A list of equerries to King James in 1625 includes Peter Saltonstall with a fee of £20. The other equerries were; Robert Osbourne, Thomas Metham, Sigismund Zinzan, John Carelton, George Digbie, Roger Fielding, Gabriel Hippisley, and William Sanderson. The equerries of the late Anne of Denmark were Edward Bushell (who married a sister of Mary Gargrave), John Gill, Gregory Fenner, and Maurice Drummond.

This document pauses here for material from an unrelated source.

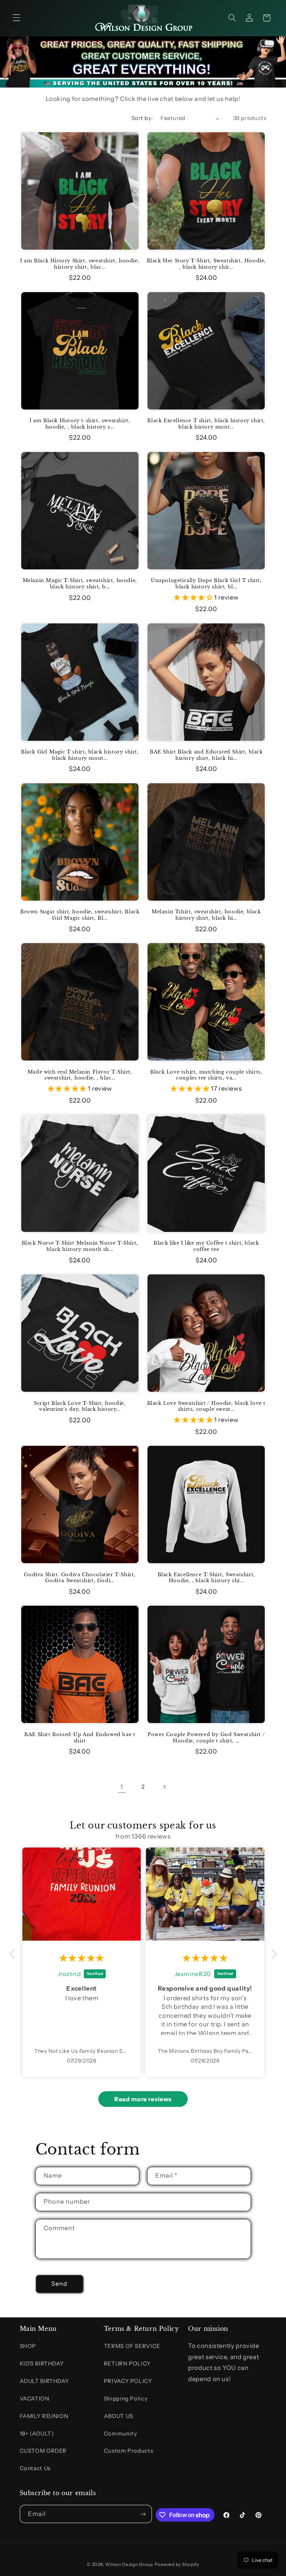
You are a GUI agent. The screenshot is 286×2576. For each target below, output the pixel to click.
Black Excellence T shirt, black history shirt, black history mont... (206, 424)
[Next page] (164, 1786)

His sister Elizabeth Saltonstall married Richard Wyche. Their son Peter Wyche was ambassador in Constantinople. A well-known anecdote concerns his wife's farthingale. It was said that in 1628 she astonished Ayşe Sultan, wife of Murad IV, with her costume and she wondered if all English women had such an unusual shape. This story may have been composed in condemnation of the fashion of wearing fathingales.

==Marriage and family==
Peter Saltonstall married Christian Pettus (1586–1646) on 10 May 1607. Their children included:
- Susannah Saltonstall (died 1633), who married Robert Castell
- Ann Saltonstall (1617–1647), who married Sir Edward Chester
- Christian Saltonstall
- Bridget Saltonstall (1624–1639)
- Elizabeth Saltonstall (1623–1640)

The family monuments with verse epitaphs are in Barkway church.